▶ Directions for this task
Only the lines from the one containing "This screenshot has height=922, width=1143." through the one containing "Click the version number 3.0.4" should be printed, exactly as they appear below, with both ends included.

Data below:

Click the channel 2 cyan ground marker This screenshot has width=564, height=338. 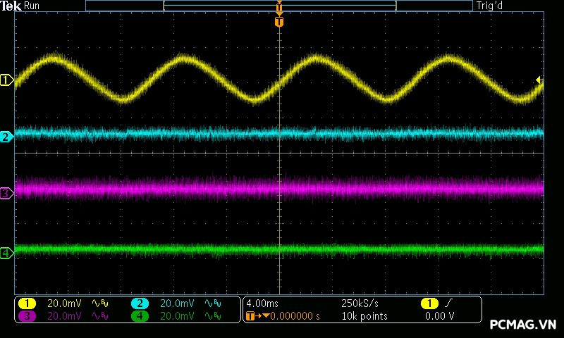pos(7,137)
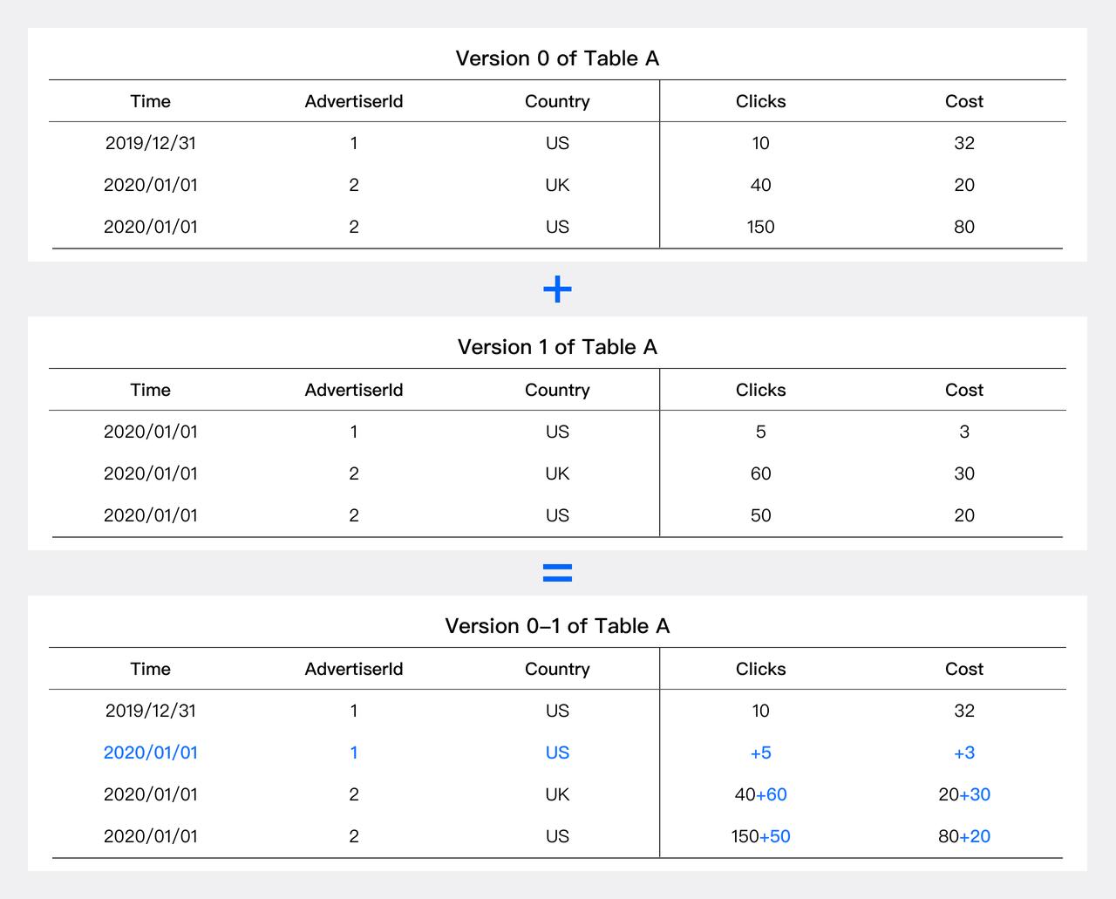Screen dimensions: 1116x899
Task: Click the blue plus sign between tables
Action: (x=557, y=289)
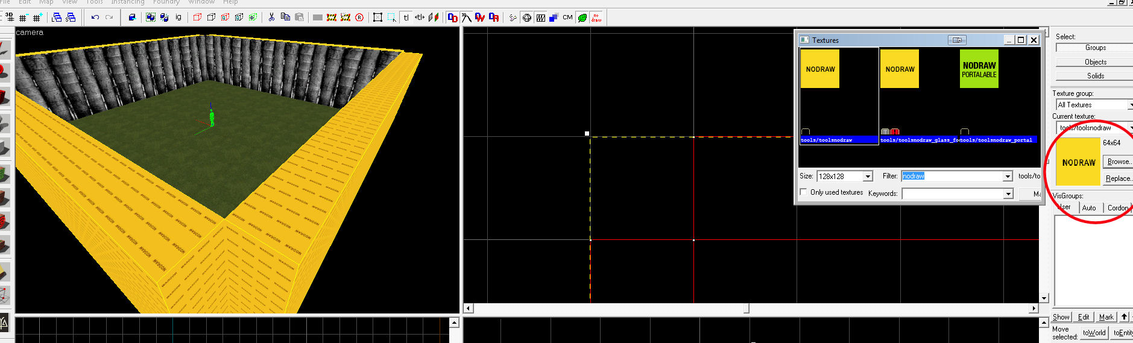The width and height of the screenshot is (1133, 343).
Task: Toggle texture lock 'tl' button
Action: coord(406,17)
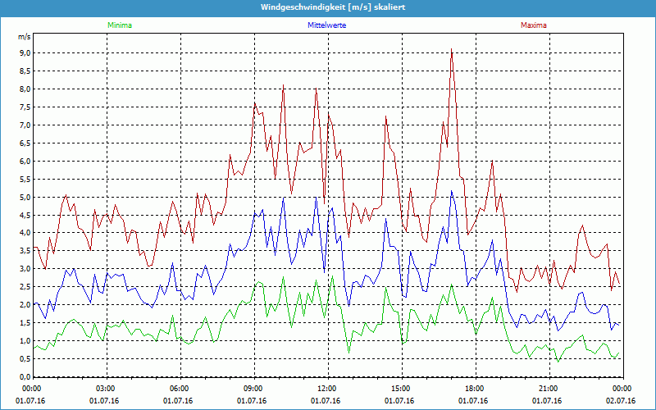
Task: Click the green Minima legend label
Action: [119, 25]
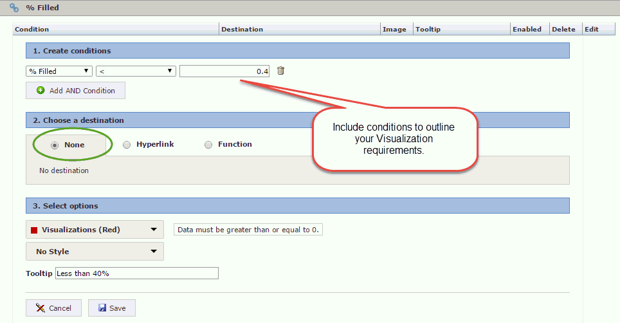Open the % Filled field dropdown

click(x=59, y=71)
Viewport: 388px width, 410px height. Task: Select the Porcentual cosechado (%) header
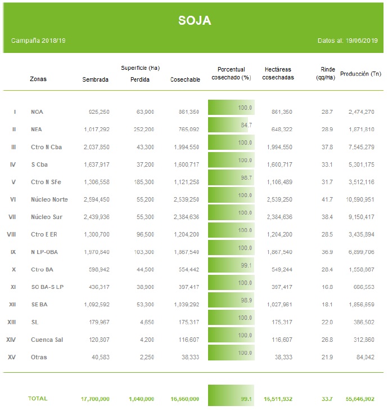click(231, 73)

End of Data.
Data below:

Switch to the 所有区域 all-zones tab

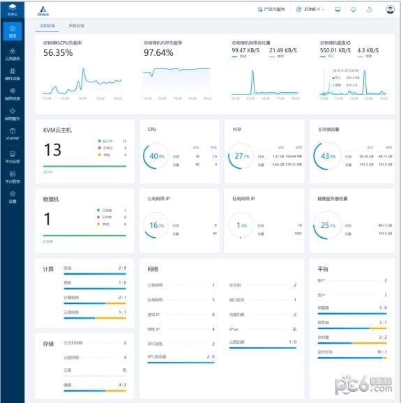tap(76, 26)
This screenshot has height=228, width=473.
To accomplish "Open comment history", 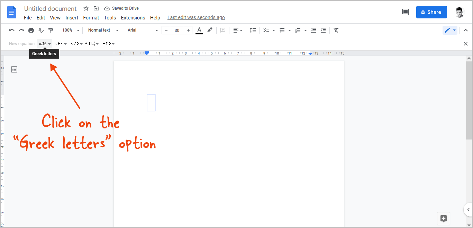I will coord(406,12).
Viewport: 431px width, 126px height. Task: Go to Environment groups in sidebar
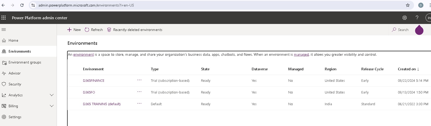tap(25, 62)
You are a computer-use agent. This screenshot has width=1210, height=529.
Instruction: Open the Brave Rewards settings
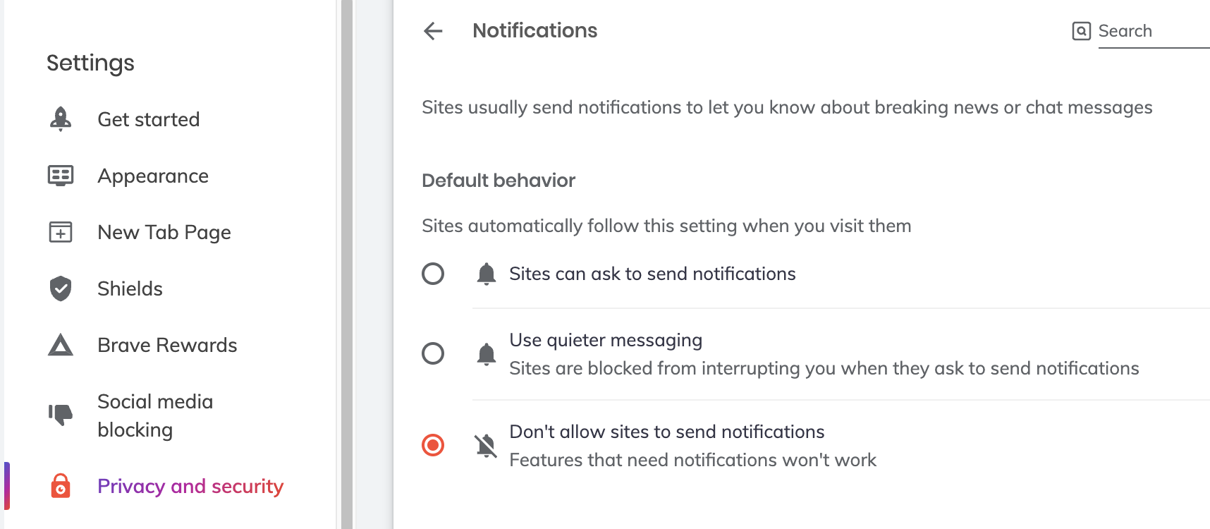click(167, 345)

End of Data.
Data below:

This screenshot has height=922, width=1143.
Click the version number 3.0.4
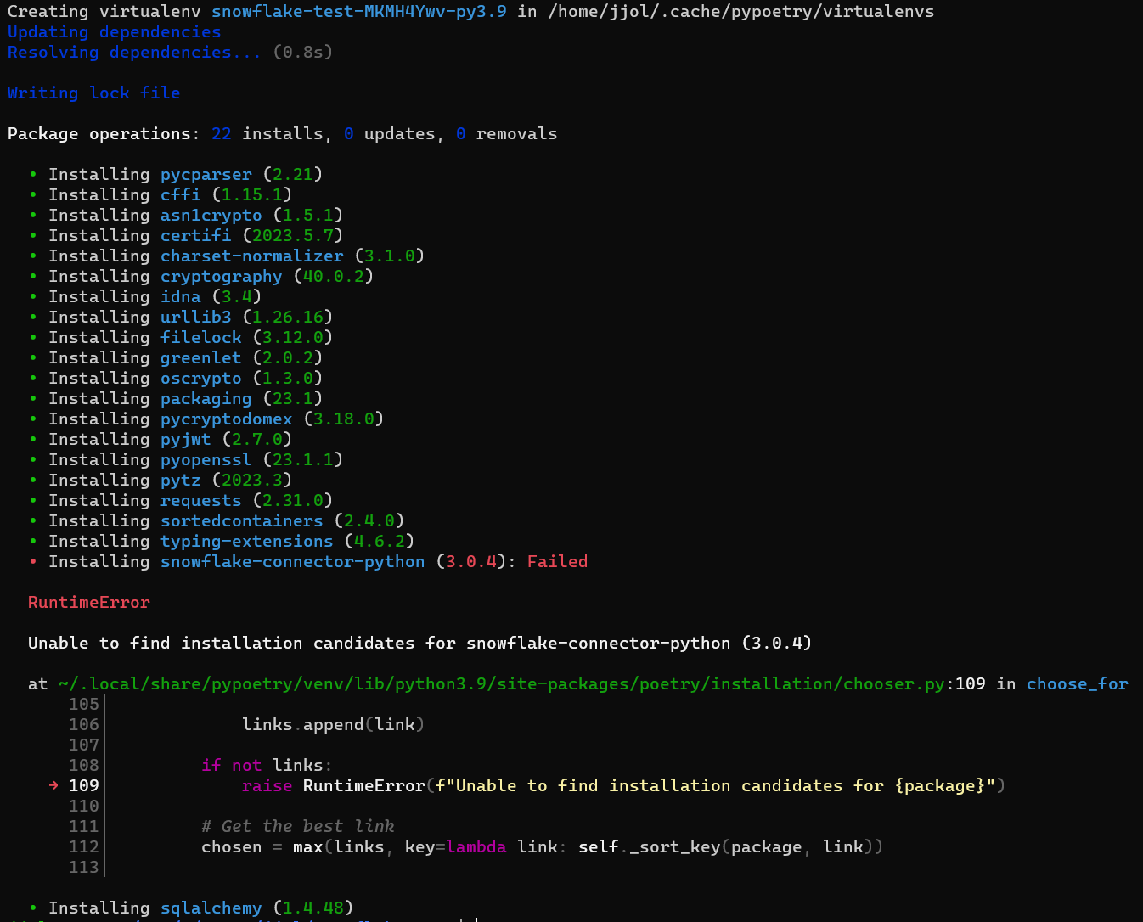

End of Data.

▶ Result of this task
This screenshot has height=922, width=1143.
Click the version number 3.0.4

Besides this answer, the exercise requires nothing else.